Gelin kardeş olalım bu Ortadoğu coğrafyasında akan kanı durduralım diyen Türkiye Cumhuriyeti Başbakanı Erdoğan’a sağlam kararlı bir duruş gösterenler kazandı, göstermeyenler ise işi zorlaştırdığı gibi kaybetti, kaybettirdi…
Haçlı, bir birlik kurmuş adı da AB ve dilleri, dinleri, fikirleri, kültürleri farklı olmasına rağmen parada birlik, ambargolarda birlik, ticarette birlik, savaşta ve barışta birlik, ekonomide ve siyasette birlik hatta neredeyse anayasalarında birlik olup dünyayı sömürüp ABD ve İngiltere başta olmak üzere Ortadoğu’da savaşların sürmesini sağlayıp gözlerini diktikleri yeraltı ve yer üstü madenlerini sömürmek için her ülkede yıllarca süren iç savaş veya kardeş gibi yaşaması gereken iki ülkeyi birbirine düşürüp izlerken, ezilen, ölen milyonlarca insanı ve inanan insanı ayrıca suçlayıp İslam dini bu işte, İslam demek terör demek sloganını dünyada kabul ettirirken bu coğrafyanın yöneticileri kafaları kumda ne olup bittiğini anlayamıyorlar.

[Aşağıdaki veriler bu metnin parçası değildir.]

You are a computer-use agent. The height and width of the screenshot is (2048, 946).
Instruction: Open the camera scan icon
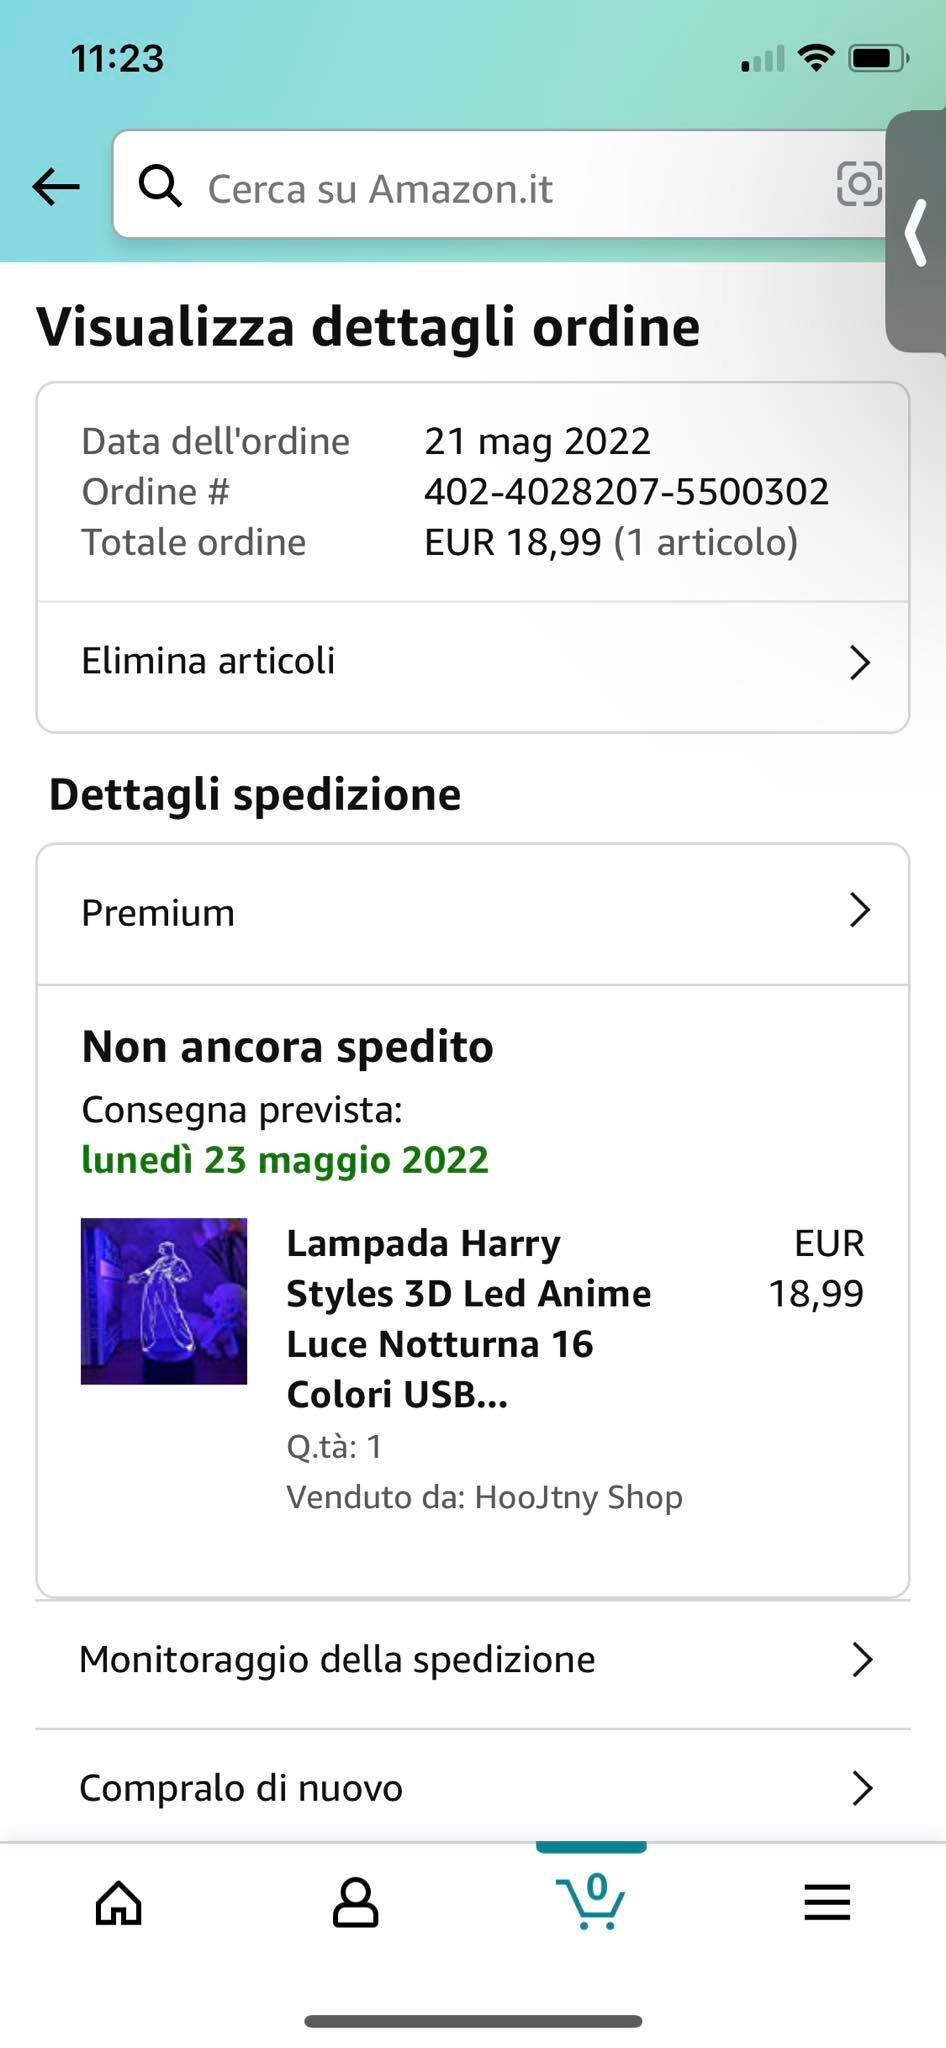(x=858, y=184)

Çok açık ve net konuşan Recep Tayyip Erdoğan, bürokrasi ve siyasi dilden uzak bir dil ile biz kardeşiz, bu tuzakları kıralım, bir olalım çağrıları neden duymamazlıktan gelinir anlamakta güçlük yaşayanlar kaderlerini bu devletlerin çizmesine vesile oluyor. Milletinin de ölümüne, fakirleşmesine, boyunduruk altında yaşamasına, Kan ve göz yaşının sürekli akmasına sebep oluyorlar.
Ah Esed ah! Erdoğan Cumhurbaşkanı olunca seni, eşini ve bakanlarını Türkiye’de ağırlayıp Kürt vatandaşlarını tanı, onlara kimlik ver onları diğer vatandaşların gibi gör. Bizim ülkemizde Kürt ve Türk meselesi haklar eşit olduğu halde yarım asırdır bu mücadele yüzünden ciddi sıkıntılar çektik.
Asıl neden bahse konu ülkelerin bunu bir mesele haline getirmek için sürekli efor sarf etmesi ve yalan yanlış bilgi pompalamalarından dolayı akan kan hiç durmadı ve akmaya devam ediyor.
Saddam döneminden tecrübemiz var. Kürt peşmergeler sınırımıza nasıl dolduysa ve Irak bunu yıllar sonra bedelini çeşitli şekillerde ödediyse bu sizinde Kürt halkına tutumunuz hem ülkenizi hem ülkemizi dolayısıyla bu coğrafyayı zor durumda bırakacak şeklindeki mesajı nasıl anlamadın Esed…
İşte sonuç koca bir ülke yıllardır savaşta ve kan göz yaşı kadermiş gibi yaşanmakta.
Bu bölgede bu kanın sürekli akması için kendi ülkesinde, köprü altlarında evsizler açlıktan ölürken bir lokma ekmek vermeyen ABD, Irak merkezine PKK, PYD, YPG gibi örgütlere binlerce Tır dolusu silah ve binlerce uçak dolusu bu silahlarda kullanılacak mühimmatı ücretsiz veriyorsa bunu anlamamak için ne olmak gerek.
Bu kararı siz okuyucularıma bırakıyor, bir başka sayıda bir başka köşe yazısında görüşmek dileğiyle.